English cricketer and coach

Matthew Peter Maynard, (born 21 March 1966) is an English cricket coach and former cricketer. He played in four Tests and fourteen ODIs for England.

Maynard was a batsman (and, later in his career, wicketkeeper) known for his aggressive and dashing strokeplay. His first-class career with Glamorgan, saw him achieve a batting average of 42.53, take 372 catches and make seven stumpings with the gloves, earned him several caps for England, but he was never able to translate his county form into Test success. He was named a Wisden Cricketer of the Year in 1998. He was the second batsman for Glamorgan to score a century on debut in a first-class match.

==Life and career==
Born in Oldham, Lancashire, Maynard was brought up on the island of Anglesey in North Wales where he first joined Glamorgan. His career started in fine fashion when he hit a century on his debut in 1985, hitting three consecutive sixes to reach the 100 and he became the youngest-ever player to score 1,000 runs for the country in 1986. The 54 centuries he scored for Glamorgan during his playing career is also a record - the most any player has scored for the club.

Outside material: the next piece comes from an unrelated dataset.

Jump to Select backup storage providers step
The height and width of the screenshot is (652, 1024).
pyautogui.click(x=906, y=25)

These displays of skill did not go unnoticed by the England selectors and he earned a call-up against the West Indies at the Oval in 1988. He was picked again in 1989 but then ran foul of the cricketing authorities by agreeing to go with Mike Gatting, on the controversial rebel tour of South Africa when that country had been banned from international sport because of its policy of apartheid. He later justified his decision by saying that he was desperate for a taste of international cricket having just been dropped from the England team. Nevertheless, his conduct led to a three-year Test ban, but he was eventually granted a recall for the Ashes series in 1993 after he had hit a century for Glamorgan against the Australians, but he failed to make much of an impact with the bat. He was however part of the England squad which won the Hong Kong Sixes in 1994.

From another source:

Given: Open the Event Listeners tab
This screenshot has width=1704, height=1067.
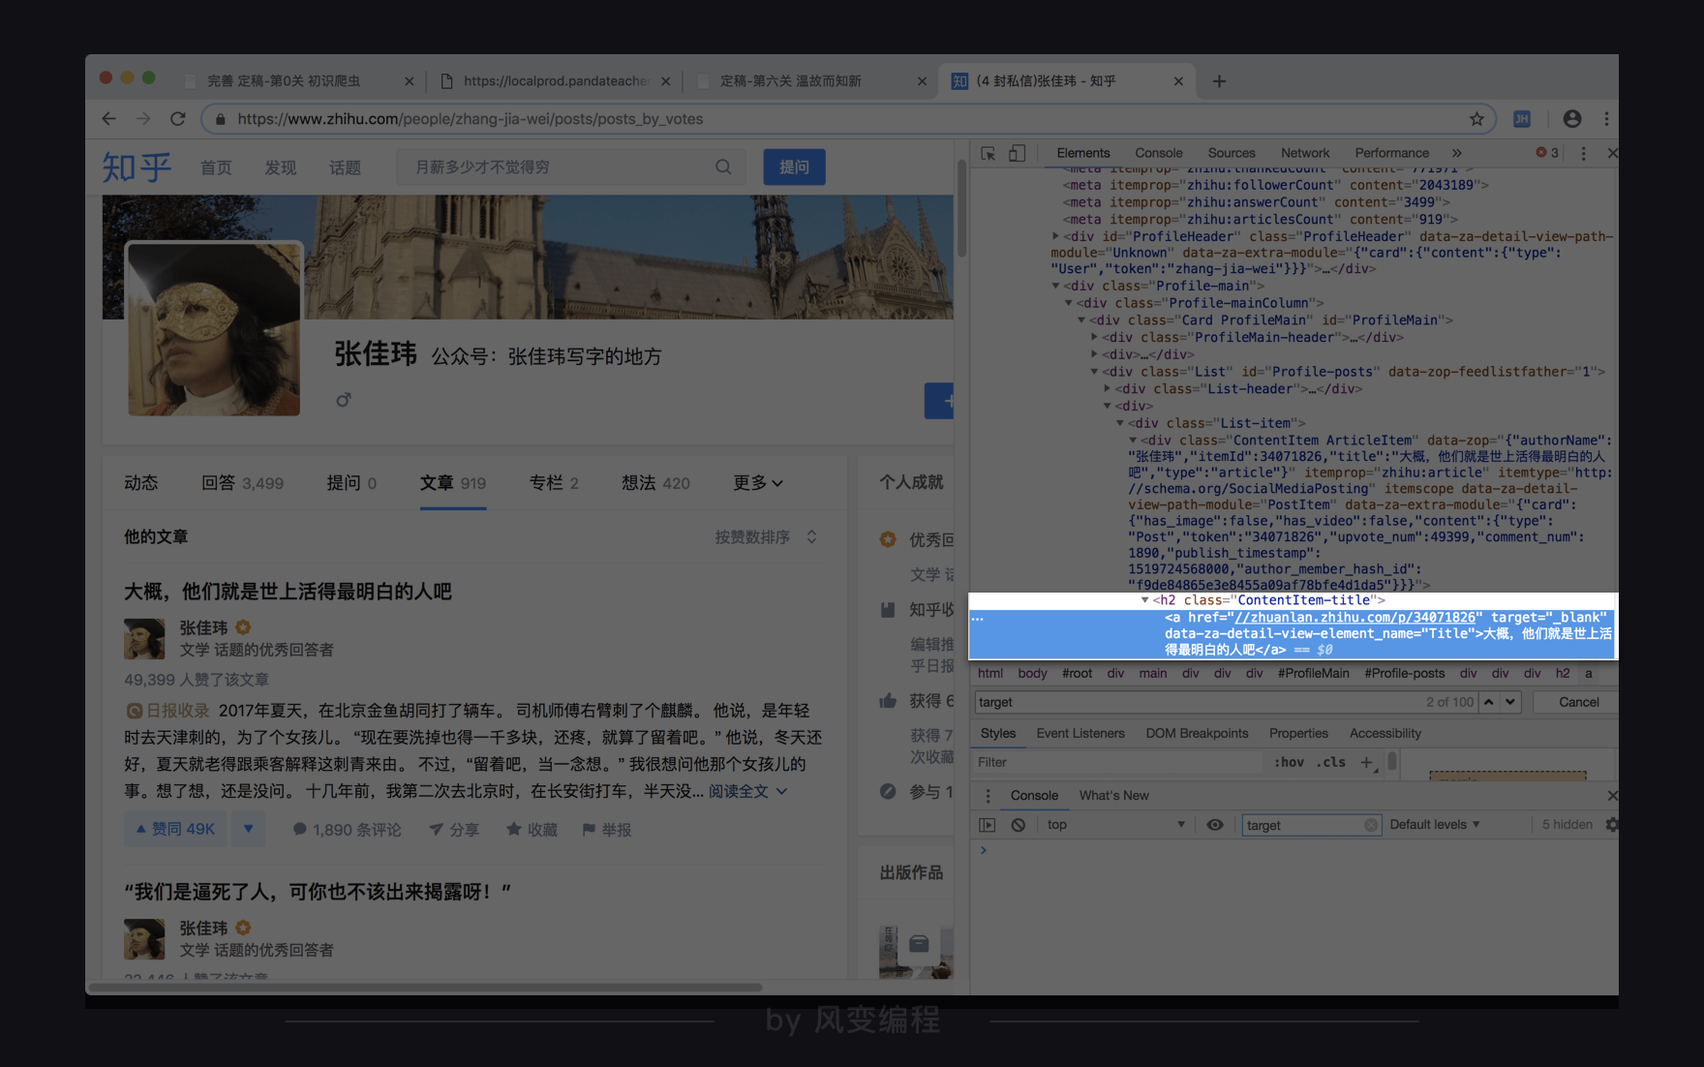Looking at the screenshot, I should point(1080,733).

Back in domestic cricket, Maynard captained Glamorgan for five seasons between 1995 and 2000. His achievement as captain included leading them to victory in the County Championship in 1997, and their first appearance since 1977 in a cup final at Lord's in 2000. That same year he earned one final recall to the England team, but only managed scores of 3 and 0 and it proved to be his last international appearance as a player.

In September 2004, he was appointed as assistant coach to the England cricket team, and announced his retirement as a player shortly after, feeling he no longer enjoyed batting. In his short spell as an international coach, he caused some controversy. His appointment was criticised by former England captain Mike Atherton, who felt that the job should not have gone to someone who had been on the rebel tour of South Africa. His attitude came under fire from former coach Keith Fletcher, who accused him of being too fond of drinking and partying, to be a role model for young international cricketers. He hit back at Fletcher, criticising his management skills. Maynard continued to coach the England side and at one point drafted in professional lyricists to help him compose an England team song.

After Duncan Fletcher's resignation following the 2007 Cricket World Cup, Maynard was replaced as England assistant coach in May 2007 by Andy Flower. In an interview following the announcement, Maynard said he had been offered a role with the Indian cricket academy.

He previously coached the Nashua Titans, one of the six South African domestic cricket franchises. He has enjoyed an extremely successful first season, winning the domestic four-day competition (Supersport Series) as well as the domestic T20 competition (MiWay T20 Challenge).

At the end of the 2014 season, following the departure of David Nosworthy, Maynard was appointed the Director of Cricket at Somerset County Cricket Club. After three seasons at the club Maynard left his role as coach of Somerset after the end of the 2017 season.

He was awarded the MBE in the 2019 New Year Honours.

His son Tom was found dead on 18 June 2012.

==Contemporary usage==
Maynard was mentioned in the Manic Street Preachers' "Mr. Carbohydrate", the B-side of "A Design for Life", with the lyric, "Have you heard of Matthew Maynard/He's my favourite cricketer/I would rather watch him play than pick up my guitar".